The F.T.C. and the Justice Department, which examine corporate mergers and look at whether they could hurt competition, in recent years have divided up responsibility for investigating whether tech giants have broken antitrust laws. The F.T.C. has filed antitrust lawsuits against Amazon and Meta, while the Justice Department has sued Google and is investigating Apple’s behavior.
The F.T.C. has additional powers to produce public studies that look at specific corporate conduct and its effect on the economy. In 2021, for example, it released a report that looked at tech giants’ acquisitions, determining that many of them were not big enough to meet the standard for mandatory government scrutiny. More recently, the agency conducted an inquiry into how social media companies and video platforms handle deceptive advertising.

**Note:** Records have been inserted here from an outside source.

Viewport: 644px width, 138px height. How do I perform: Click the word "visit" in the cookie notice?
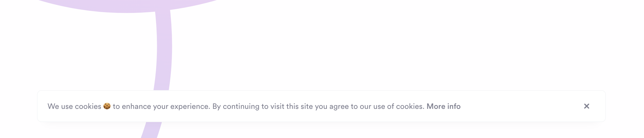coord(277,106)
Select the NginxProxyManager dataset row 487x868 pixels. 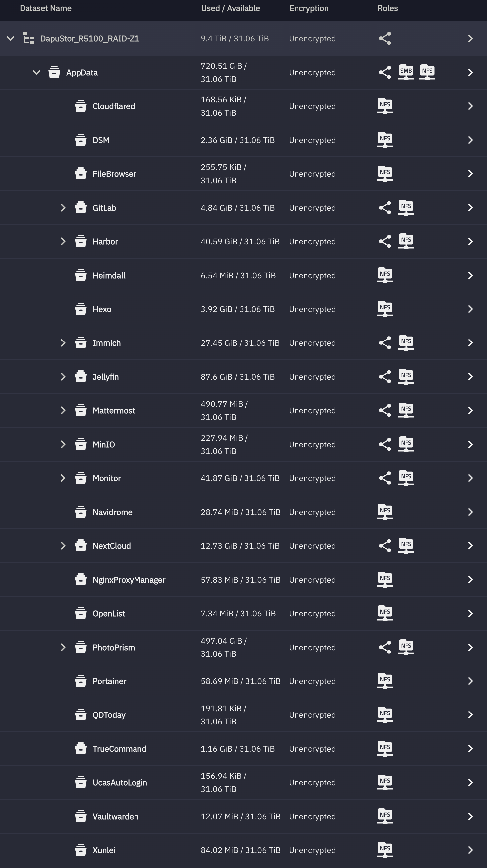tap(129, 580)
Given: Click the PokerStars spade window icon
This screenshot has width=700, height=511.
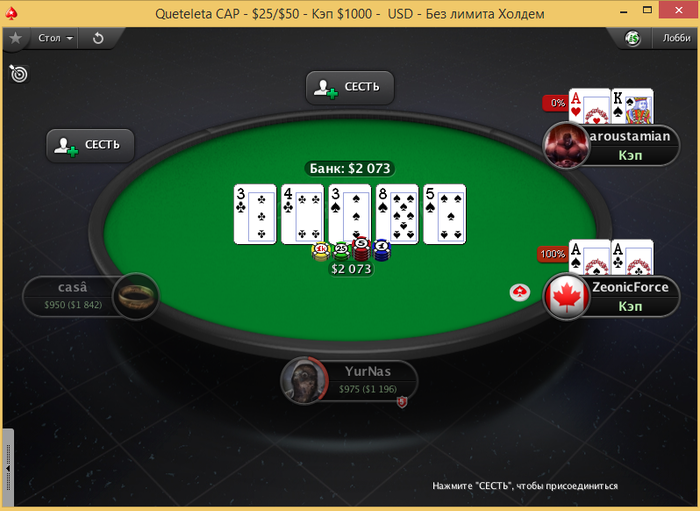Looking at the screenshot, I should pyautogui.click(x=11, y=13).
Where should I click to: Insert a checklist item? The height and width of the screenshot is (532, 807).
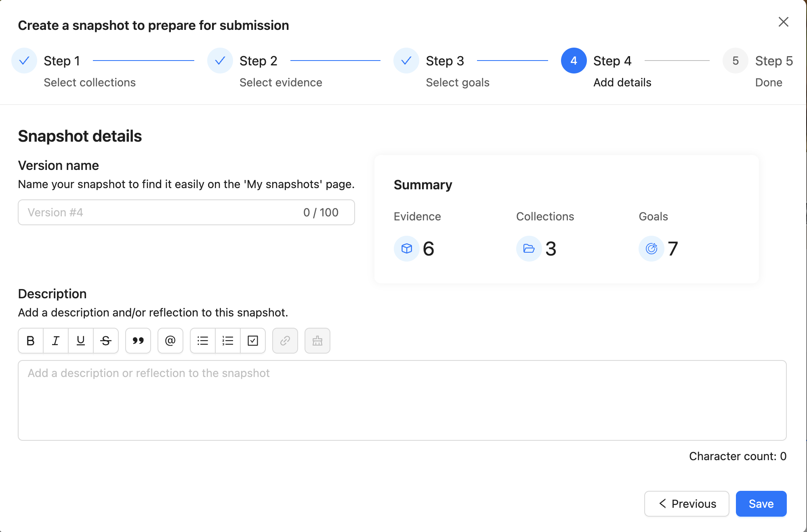pos(253,341)
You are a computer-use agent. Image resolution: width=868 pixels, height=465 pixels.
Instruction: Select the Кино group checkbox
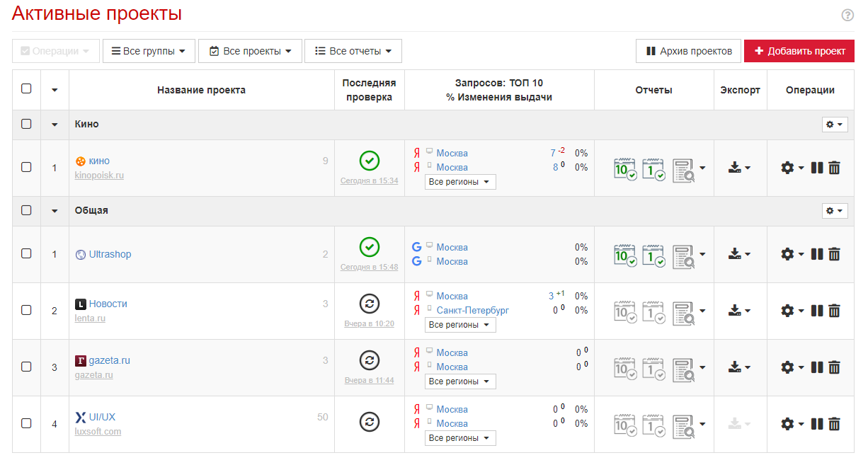point(26,124)
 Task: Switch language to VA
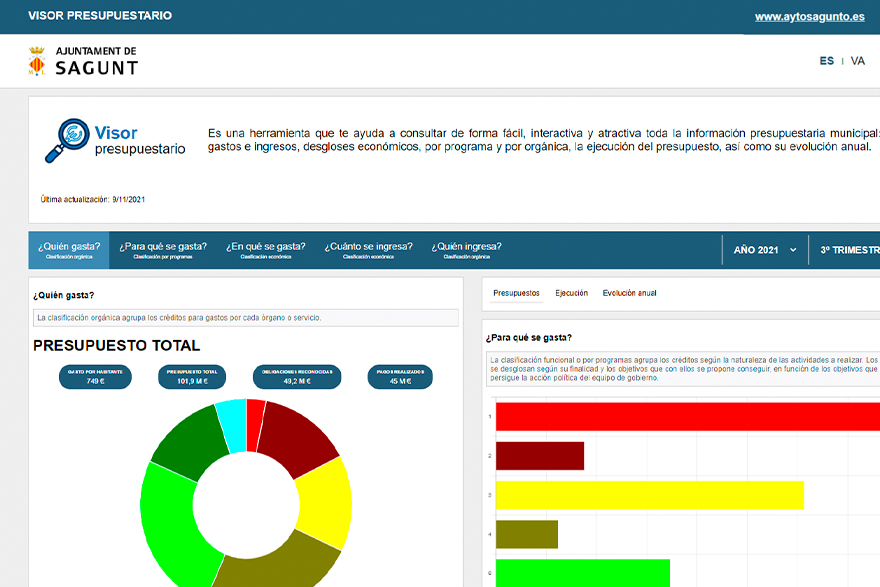click(857, 60)
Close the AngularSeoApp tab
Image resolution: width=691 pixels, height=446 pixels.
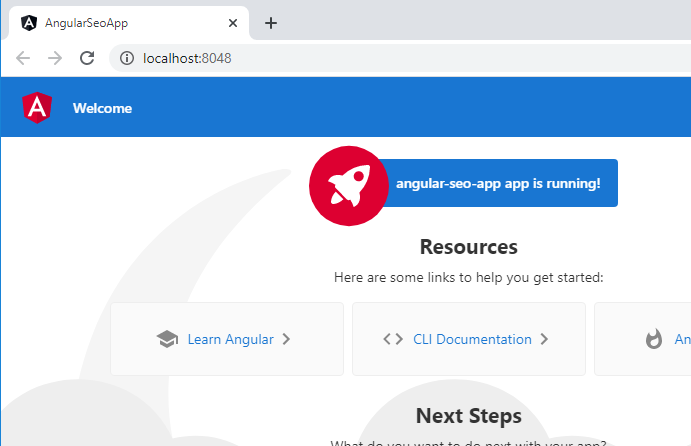tap(233, 23)
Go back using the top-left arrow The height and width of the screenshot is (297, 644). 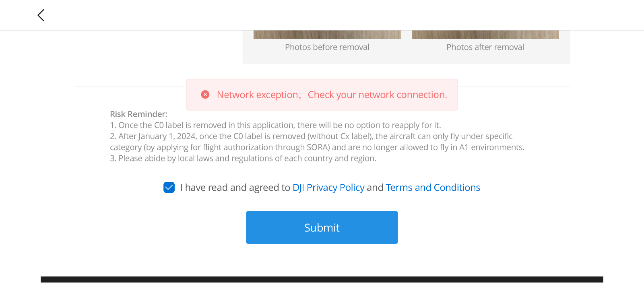[x=41, y=15]
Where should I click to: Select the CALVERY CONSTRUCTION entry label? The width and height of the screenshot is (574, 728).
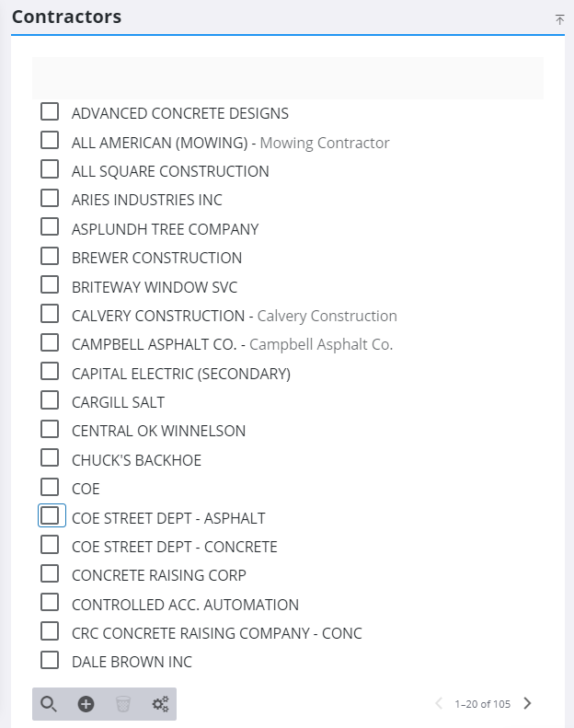(x=157, y=316)
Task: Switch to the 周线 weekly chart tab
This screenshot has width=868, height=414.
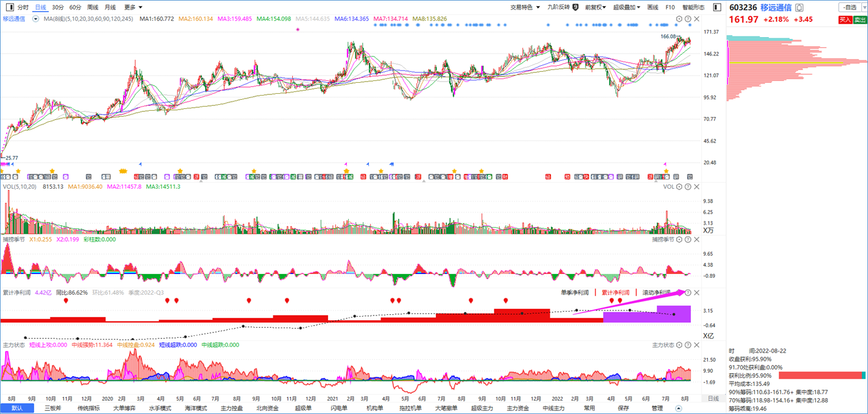Action: click(x=93, y=7)
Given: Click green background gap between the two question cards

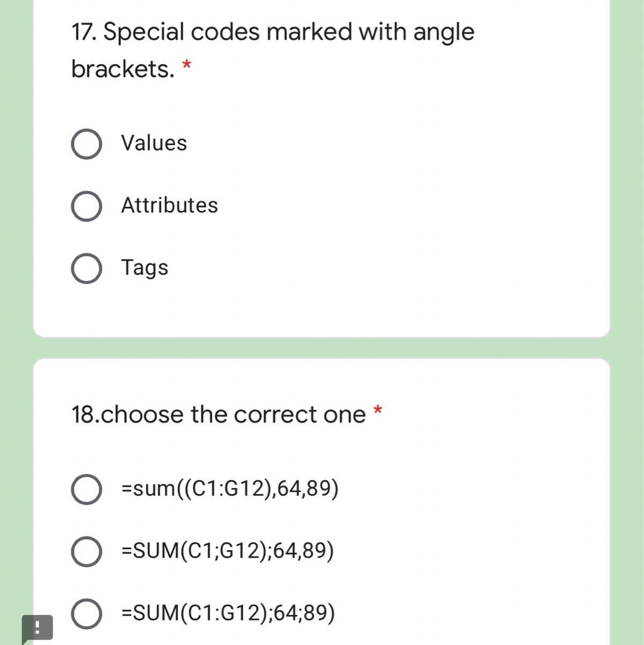Looking at the screenshot, I should tap(322, 348).
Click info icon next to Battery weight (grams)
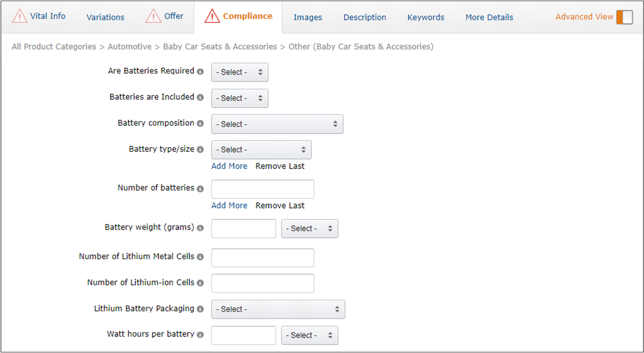644x353 pixels. pyautogui.click(x=200, y=228)
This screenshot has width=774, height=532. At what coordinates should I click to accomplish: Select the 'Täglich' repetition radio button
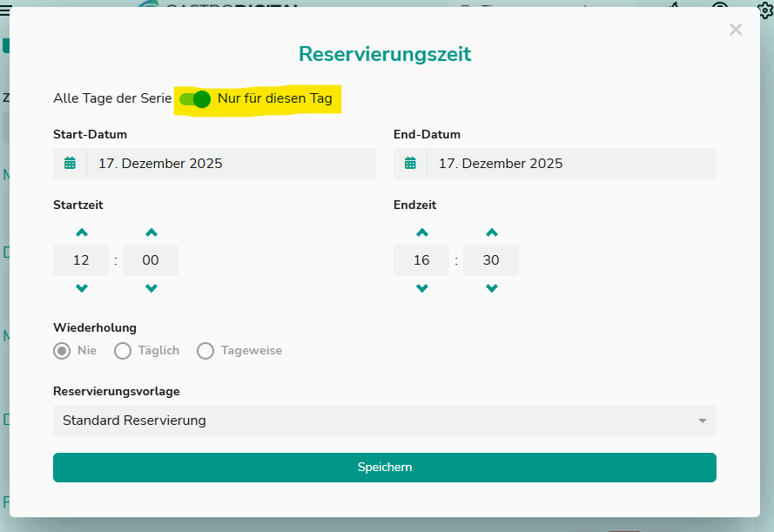click(123, 351)
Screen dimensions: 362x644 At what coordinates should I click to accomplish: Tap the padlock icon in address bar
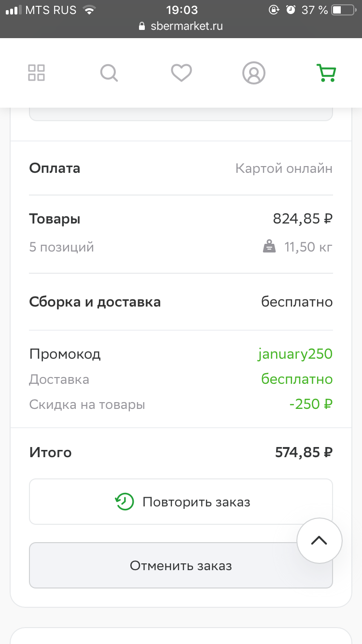point(142,26)
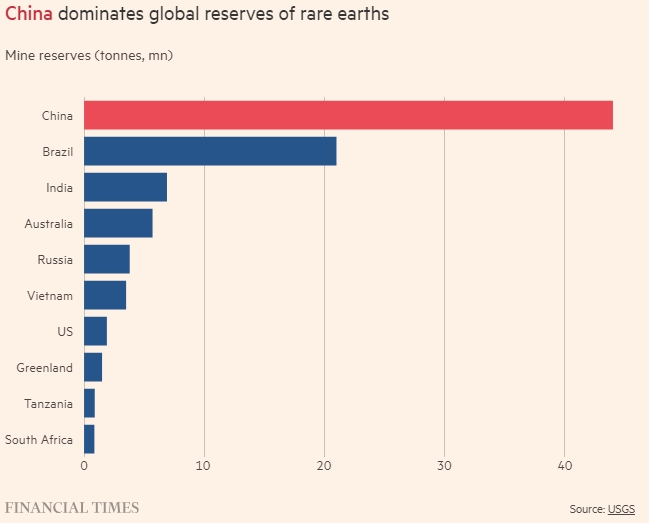Click the 'South Africa' axis label text
This screenshot has width=649, height=523.
point(39,440)
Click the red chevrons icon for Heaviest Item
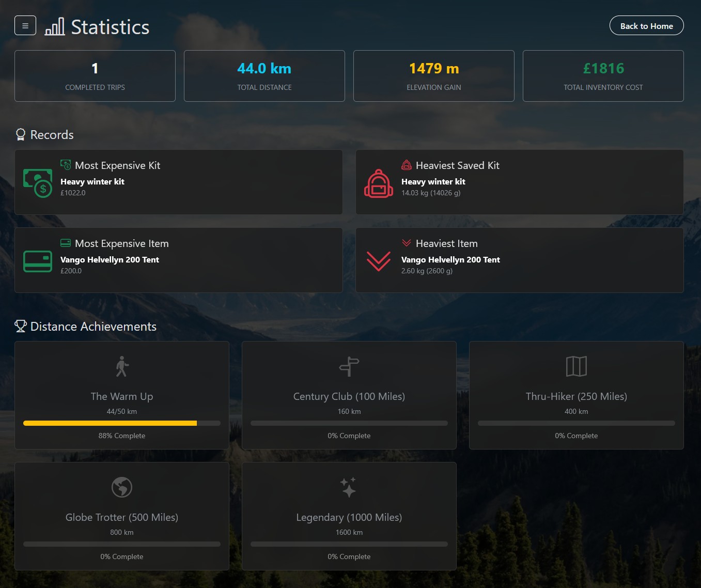Screen dimensions: 701x588 tap(378, 261)
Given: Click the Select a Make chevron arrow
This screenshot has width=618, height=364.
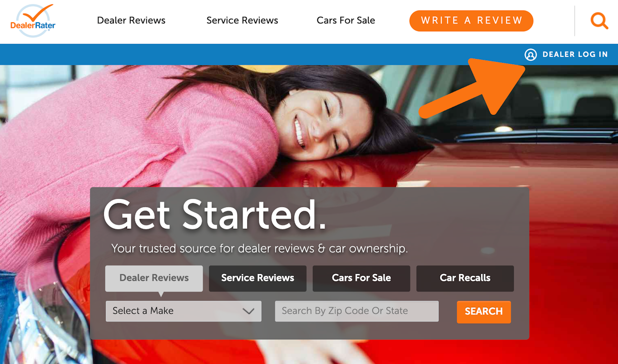Looking at the screenshot, I should click(248, 311).
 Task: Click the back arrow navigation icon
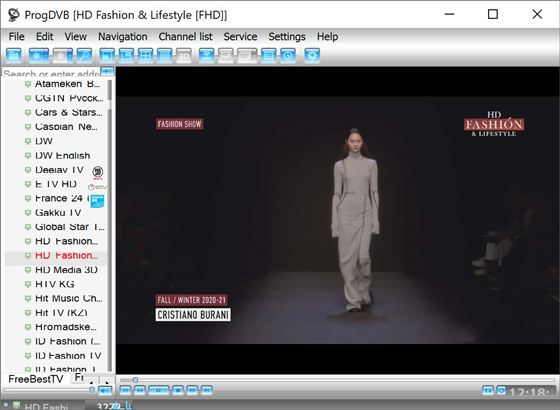coord(36,56)
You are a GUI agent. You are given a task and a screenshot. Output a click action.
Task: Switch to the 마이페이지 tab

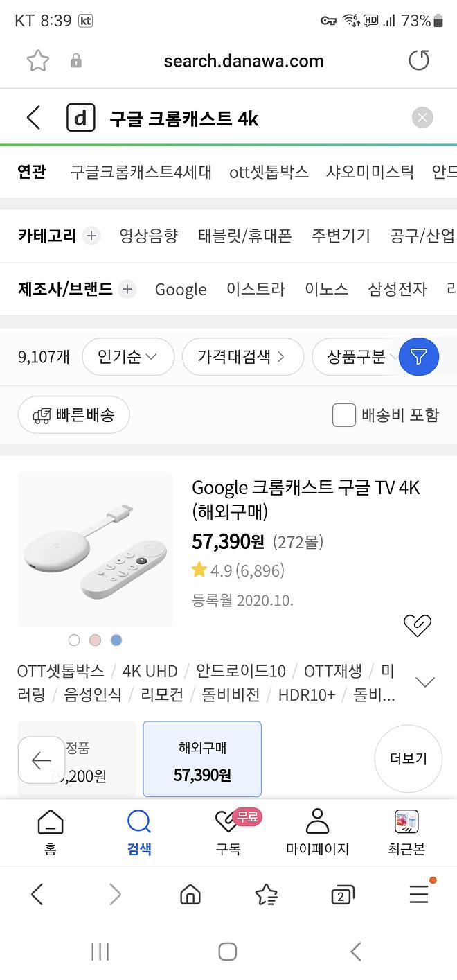[x=317, y=832]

The ties between the tech giants and A.I. start-ups have faced increased scrutiny since November, when OpenAI’s board ousted its chief executive, Sam Altman. In the chaotic days that followed, Microsoft’s chief executive, Satya Nadella, counseled Mr. Altman and later offered to directly hire him and his team, raising questions about the influence Microsoft had over the start-up’s operations. Mr. Altman ultimately returned to OpenAI.
As part of Thursday’s inquiry, the F.T.C. said, it will ask Microsoft, Amazon, Google’s parent company, Alphabet, OpenAI and Anthropic for details including whether the deals between the giants and the start-ups involved have rights to board seats or other oversight over each other. Microsoft obtained a seat on OpenAI’s board in November but does not have the right to vote on its decisions.
Microsoft has committed $13 billion for what is effectively a 49 percent stake in the start-up. The company worked to keep its share below 50 percent because of antitrust concerns, The New York Times previously reported. Amazon said it would invest up to $4 billion in Anthropic. Google has committed to investing more than $2 billion in Anthropic.
The study could be followed by a more formal investigation into whether the deals between the companies violate antitrust laws. Officials at the F.T.C. and in the Justice Department have been in discussions about which agency will get to examine the deal between Microsoft and OpenAI, according to a person familiar with the matter who spoke on condition of anonymity because the discussions are confidential.
An F.T.C. spokesman said that the study was a first step to understanding a new market for technology and that the findings could be used by either agency.
William Kovacic, a former chairman of the agency, said the study would allow officials to better understand a “formative tech issue” after years of criticism that the agency had been slow to handle competition problems in the economy.
“This is a strategy for getting ahead of the issue,” he added.
Separately, the F.T.C. last year opened an investigation into whether ChatGPT had harmed consumers, with a focus more broadly on whether the technology could be used to commit fraud. (The Times has sued Microsoft and OpenAI over use of copyrighted work.)
“America’s longstanding national commitment to fostering fair and open competition has been an essential part of what has made this nation an economic powerhouse and a laboratory of innovation,” Ms. Khan said in a Times guest essay last year. “We once again find ourselves at a key decision point.”
Tripp Mickle reported from San Francisco, and Karen Weise from Seattle.